Since taking office, Donald Trump and his series of industry lobbyists at the EPA, FDA, and Interior Department have made an express point of deregulating toxic chemicals. And whether it’s allowing more heavy metals up smokestacks, blessing toxic sludge entering streams, or refusing to ban pesticides that have been proven to harm both people and the environment, the excuse that Trump gives is the same—it saves money. Whenever Trump recites all the “wins” he’s had over the last two years, he’s certain to mention something about all the billions supposedly saved by knocking down these regulations.
Not surprisingly. Trump is wrong. Not just wrong on the morality of allowing companies to disperse chemicals that wipe out everything from butterflies to brain cells. He’s simply wrong on the dollars. As The Guardian reports, it’s Trump’s de-regulation that is expensive. Placing tight restrictions on toxic chemicals could actually save billions.
As an example of how this works, look at lead in gasoline. Compounds containing lead were originally added to gasoline decades earlier because engines of the day were having a hard time getting around problems of “knocking” without lead’s octane-enhancing properties. But long before lead was removed from the nation’s fuel supply, both engines and fuel formulation had changed enough that it was no longer necessary. Even so, both oil companies and car companies fought the idea of dropping lead because it was simply easier to keep on doing what had been done — even though that meant a layer of lead was literally spreading over the world and contained in every breath.
But studies have shown that phasing out lead from gasoline generated an astounding $200 billion a year in “stimulus” to the economy. That stimulus comes because led levels in children “plummeted” after the EPA ruled to eliminate lead. The benefits of that act have appeared everywhere. In health care. In education. In industry. And, many would argue, in a sharp decline in crime.
A new study published in health and science journal The Lancet indicates that other chemicals out there are having a similar effect on the economy — and the combined effect is even worse than that of a blanket of lead.
The Lancet researchers estimated that one particular group of chemicals — those that disrupt the endocrine system—contribute to disease and generate costs that are equal to one percent of the GDP in Europe. But that’s Europe. In the United States, the affect of these chemicals is worse. Much worse.

[RAW DATA]
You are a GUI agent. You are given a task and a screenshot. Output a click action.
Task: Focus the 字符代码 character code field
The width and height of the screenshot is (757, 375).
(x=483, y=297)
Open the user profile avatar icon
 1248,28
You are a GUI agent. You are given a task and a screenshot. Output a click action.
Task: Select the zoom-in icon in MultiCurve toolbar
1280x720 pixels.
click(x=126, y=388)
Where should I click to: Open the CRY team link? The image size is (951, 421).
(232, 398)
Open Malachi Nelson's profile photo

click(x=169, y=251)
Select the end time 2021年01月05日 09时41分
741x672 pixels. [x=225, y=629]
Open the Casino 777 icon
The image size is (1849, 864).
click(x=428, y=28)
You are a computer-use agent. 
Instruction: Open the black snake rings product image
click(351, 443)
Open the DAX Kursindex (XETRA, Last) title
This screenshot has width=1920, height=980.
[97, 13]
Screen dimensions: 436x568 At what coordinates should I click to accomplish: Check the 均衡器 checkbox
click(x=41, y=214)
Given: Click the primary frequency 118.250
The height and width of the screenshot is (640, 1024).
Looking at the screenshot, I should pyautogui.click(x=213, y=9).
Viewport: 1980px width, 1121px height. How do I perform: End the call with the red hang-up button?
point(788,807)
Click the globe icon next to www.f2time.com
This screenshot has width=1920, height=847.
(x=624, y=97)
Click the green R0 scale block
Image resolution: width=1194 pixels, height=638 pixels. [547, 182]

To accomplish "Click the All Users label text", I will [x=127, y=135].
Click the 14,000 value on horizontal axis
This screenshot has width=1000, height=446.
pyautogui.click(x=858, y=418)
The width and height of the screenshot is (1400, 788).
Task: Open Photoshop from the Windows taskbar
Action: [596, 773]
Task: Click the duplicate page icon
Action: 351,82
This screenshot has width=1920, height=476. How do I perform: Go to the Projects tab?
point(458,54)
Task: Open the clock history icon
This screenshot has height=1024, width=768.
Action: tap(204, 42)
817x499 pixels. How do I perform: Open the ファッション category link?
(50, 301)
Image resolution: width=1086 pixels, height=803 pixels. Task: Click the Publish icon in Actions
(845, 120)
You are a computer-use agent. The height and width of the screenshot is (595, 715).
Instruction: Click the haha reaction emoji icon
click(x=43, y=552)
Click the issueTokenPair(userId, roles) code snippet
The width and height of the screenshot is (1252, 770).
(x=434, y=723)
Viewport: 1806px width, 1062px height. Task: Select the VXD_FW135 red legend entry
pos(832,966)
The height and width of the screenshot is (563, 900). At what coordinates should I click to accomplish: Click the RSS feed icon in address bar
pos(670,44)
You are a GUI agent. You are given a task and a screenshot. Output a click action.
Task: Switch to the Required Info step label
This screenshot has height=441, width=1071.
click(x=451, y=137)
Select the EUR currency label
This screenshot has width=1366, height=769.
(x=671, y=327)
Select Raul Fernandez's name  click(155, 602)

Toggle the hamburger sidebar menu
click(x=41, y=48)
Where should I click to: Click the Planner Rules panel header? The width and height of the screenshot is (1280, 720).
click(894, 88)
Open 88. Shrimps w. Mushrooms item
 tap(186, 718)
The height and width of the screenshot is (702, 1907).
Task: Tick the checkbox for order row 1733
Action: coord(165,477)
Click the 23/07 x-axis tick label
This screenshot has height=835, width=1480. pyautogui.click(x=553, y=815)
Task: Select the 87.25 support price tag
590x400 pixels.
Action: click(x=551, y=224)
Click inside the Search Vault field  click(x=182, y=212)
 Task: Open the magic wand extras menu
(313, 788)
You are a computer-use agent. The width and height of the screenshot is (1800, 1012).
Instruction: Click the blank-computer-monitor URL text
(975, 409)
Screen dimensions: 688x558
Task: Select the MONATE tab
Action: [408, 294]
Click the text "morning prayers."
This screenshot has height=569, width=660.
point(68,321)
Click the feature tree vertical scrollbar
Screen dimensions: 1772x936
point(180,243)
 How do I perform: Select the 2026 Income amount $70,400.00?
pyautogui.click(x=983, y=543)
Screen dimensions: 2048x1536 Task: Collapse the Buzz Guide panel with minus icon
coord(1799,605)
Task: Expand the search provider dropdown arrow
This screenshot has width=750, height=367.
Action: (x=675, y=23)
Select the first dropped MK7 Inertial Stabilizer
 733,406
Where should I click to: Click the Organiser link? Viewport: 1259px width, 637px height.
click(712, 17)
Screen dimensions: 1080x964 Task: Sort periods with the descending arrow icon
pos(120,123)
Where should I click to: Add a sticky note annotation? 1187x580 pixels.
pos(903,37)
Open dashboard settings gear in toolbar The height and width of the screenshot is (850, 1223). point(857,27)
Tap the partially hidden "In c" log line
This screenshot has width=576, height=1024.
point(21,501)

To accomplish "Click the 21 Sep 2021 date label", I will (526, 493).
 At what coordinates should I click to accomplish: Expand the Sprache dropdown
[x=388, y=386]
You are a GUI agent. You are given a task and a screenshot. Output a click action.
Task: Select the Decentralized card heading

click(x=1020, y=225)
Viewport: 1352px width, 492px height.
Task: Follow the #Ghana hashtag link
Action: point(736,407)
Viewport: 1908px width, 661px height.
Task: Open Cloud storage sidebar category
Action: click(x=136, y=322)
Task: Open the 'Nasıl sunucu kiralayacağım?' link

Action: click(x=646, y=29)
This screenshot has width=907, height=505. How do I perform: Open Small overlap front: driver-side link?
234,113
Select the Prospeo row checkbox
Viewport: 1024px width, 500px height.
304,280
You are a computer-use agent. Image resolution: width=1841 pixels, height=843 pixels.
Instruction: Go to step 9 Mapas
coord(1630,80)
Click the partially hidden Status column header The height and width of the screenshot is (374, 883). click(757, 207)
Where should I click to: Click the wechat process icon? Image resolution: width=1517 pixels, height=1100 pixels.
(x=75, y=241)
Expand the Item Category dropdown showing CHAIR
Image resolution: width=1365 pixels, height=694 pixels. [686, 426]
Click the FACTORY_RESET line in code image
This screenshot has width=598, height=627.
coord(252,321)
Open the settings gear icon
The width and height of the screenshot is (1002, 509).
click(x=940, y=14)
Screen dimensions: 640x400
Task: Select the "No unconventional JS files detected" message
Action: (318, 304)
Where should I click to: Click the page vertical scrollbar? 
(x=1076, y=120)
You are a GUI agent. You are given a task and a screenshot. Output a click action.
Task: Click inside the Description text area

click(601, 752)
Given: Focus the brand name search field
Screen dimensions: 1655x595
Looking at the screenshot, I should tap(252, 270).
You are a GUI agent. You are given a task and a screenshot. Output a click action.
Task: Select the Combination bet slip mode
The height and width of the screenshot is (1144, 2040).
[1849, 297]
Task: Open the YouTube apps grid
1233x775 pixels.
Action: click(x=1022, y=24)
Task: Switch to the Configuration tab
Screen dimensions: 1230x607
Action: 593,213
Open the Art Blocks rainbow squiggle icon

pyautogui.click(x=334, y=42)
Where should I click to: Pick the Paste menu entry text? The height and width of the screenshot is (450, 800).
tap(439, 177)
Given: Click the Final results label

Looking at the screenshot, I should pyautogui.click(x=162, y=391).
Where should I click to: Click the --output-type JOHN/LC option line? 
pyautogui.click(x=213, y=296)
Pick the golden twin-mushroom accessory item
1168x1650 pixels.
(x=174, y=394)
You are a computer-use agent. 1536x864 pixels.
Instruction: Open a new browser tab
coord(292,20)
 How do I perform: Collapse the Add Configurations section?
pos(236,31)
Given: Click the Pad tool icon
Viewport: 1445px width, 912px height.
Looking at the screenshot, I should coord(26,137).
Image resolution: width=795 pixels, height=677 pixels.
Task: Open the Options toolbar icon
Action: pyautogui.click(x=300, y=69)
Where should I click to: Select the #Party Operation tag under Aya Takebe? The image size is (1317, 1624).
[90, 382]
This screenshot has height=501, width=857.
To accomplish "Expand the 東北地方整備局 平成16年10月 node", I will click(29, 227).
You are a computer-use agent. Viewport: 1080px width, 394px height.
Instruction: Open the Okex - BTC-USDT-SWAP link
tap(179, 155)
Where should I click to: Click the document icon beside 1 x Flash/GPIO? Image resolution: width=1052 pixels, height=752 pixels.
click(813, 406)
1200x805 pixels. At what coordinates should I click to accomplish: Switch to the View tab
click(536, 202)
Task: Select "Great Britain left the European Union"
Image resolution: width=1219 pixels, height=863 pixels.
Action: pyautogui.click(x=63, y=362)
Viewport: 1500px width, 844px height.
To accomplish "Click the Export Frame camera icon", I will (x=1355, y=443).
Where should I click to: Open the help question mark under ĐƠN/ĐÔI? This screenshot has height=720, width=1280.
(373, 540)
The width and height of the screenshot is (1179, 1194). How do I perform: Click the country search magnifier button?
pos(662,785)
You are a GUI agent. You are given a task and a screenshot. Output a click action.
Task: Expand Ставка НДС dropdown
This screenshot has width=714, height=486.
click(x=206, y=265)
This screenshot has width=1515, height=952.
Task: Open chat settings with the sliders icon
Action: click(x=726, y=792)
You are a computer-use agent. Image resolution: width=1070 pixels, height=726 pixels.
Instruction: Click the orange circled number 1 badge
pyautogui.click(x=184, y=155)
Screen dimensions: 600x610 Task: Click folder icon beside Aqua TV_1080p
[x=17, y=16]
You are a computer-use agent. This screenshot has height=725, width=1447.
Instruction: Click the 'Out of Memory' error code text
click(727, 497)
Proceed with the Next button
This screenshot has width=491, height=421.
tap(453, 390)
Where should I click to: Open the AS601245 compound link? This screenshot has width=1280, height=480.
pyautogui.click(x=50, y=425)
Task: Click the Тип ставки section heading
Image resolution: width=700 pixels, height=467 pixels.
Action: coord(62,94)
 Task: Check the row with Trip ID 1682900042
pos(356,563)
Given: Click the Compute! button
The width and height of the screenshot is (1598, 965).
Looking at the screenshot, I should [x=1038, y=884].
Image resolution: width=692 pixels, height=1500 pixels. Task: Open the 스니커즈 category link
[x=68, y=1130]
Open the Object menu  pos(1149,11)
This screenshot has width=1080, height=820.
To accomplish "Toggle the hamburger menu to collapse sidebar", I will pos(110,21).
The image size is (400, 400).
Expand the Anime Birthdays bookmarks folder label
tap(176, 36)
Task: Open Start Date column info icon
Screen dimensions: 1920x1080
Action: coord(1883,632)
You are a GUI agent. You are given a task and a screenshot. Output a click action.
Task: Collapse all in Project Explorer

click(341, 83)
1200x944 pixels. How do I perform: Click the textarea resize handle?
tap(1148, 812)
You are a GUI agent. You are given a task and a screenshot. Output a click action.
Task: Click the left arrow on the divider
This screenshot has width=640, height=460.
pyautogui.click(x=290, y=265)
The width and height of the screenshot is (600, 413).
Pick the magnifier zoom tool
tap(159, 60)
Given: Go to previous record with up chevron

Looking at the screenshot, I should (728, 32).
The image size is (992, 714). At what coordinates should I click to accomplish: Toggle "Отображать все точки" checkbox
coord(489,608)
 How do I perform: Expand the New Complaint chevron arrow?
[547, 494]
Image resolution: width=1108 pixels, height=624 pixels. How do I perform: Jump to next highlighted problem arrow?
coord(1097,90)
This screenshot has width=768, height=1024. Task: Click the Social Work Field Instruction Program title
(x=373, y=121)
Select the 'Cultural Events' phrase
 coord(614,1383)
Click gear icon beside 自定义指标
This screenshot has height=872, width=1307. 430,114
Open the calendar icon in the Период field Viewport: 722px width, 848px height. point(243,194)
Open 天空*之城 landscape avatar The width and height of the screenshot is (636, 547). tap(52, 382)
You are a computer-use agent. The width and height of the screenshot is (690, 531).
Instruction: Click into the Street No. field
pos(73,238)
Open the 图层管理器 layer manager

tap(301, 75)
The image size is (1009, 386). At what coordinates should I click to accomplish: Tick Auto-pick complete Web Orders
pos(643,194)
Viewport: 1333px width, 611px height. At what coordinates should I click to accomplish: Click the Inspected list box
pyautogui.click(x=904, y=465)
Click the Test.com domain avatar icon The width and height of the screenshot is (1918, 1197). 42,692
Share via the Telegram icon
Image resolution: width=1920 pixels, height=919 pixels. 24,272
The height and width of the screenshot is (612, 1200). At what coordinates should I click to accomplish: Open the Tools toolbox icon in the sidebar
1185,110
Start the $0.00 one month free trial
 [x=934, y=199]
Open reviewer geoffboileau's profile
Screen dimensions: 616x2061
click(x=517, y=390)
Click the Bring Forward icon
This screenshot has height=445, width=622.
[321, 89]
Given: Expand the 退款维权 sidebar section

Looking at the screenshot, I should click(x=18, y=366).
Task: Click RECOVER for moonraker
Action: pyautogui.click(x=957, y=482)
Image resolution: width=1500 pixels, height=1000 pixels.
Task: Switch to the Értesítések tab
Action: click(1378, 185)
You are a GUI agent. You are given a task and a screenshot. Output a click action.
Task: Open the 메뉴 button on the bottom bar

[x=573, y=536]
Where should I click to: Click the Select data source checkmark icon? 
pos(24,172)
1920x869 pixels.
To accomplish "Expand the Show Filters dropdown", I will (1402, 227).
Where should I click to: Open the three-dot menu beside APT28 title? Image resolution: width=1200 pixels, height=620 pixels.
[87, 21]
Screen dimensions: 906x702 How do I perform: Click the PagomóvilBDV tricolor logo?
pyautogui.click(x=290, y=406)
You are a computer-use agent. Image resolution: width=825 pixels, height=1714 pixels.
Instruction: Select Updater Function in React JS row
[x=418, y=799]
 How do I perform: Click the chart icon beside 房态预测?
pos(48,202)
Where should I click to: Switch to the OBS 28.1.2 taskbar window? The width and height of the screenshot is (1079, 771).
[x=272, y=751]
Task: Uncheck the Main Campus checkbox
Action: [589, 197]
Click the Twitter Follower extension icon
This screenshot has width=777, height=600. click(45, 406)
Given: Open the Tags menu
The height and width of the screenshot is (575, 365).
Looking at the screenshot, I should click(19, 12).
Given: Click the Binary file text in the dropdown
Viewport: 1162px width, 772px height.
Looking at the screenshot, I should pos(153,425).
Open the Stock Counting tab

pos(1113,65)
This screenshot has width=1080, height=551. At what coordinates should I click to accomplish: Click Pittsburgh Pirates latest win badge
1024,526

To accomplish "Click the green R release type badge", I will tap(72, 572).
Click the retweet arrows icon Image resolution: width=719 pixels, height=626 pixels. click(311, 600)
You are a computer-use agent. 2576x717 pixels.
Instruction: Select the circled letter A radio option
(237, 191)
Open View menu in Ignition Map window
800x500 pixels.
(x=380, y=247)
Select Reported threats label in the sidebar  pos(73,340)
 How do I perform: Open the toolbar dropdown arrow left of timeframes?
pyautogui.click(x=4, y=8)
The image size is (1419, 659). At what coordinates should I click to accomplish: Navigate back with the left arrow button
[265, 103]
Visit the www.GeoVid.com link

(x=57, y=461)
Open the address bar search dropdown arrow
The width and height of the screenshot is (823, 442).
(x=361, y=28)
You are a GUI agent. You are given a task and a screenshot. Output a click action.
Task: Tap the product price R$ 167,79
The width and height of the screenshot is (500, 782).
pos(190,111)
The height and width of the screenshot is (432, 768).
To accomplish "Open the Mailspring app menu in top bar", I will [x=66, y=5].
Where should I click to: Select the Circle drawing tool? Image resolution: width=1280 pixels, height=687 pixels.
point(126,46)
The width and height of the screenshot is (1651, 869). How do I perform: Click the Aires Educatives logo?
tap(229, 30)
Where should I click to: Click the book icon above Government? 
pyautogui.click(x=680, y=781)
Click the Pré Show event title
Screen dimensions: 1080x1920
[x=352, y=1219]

[THINGS TO DO]
• 1. In the article on chemical deregulation, what yearly sum do studies say phasing out lead from gasoline generated for the economy?
• 2. Name every area where, according to the article on chemical deregulation, the benefits of eliminating lead from gasoline have appeared.
• 3. Please go on with the article on chemical deregulation, picking up after its final sentence.

[RESULTS OF THE TASKS]
• 1. An astounding $200 billion a year in "stimulus" to the economy.

• 2. Health care, education, industry, and (as many would argue) a sharp decline in crime.

• 3.
The annual costs associated with endocrine disrupting chemicals were estimated to be $340 billion in the United States. That’s not just the cost of treatment for diseases associated with these chemicals, or the cost of lost work time from those affected. It’s also the cost of 11 million IQ points lost to the effect of EDCs in the environment, food supplies, and products. And yes, an IQ point is an arbitrary unit and not really reflective of someone’s worth as a person—but as this study shows, there is a connection between that arbitrary value and someone’s worth when it comes to a lifetime of earnings.
That effect can be hard to see because it’s distributed. As the report notes, “If one child loses IQ points, the parent or teacher may not even notice.” But the impact of 100,000 or 1 million or 11 million IQ points has an impact that’s felt by the nation. Over the course of a lifetime, each lost IQ point can mean an almost 2% drop in personal economic activity. For a child who might generate $1 million over a working lifetime, the cost might be about $20,000. Again, spread out over decades, that loss might not even be apparent to an individual. But the more people who suffer damage, the more zeroes pile up in the net effect.
And, as previous studies have found, EDCs can have a more direct and obvious effect in promoting disease and disabilities profoundly affect lives.
The reason that Trump can make the argument that deregulating chemicals saves money is because it’s so easy to point at the people who get that money—the millionaires and billionaires who run and own the companies involved. The reason that it’s so hard to show the much greater amounts that are saved through regulation is because that cost is dispersed across the population. You don’t have to die of lead poisoning to be affected. You don’t have to live in Flint to suffer from the cost of decisions made there. And you don’t have to be aware of the effects of EDCs and other chemicals to find your life, and your nation, deeply affected by their use.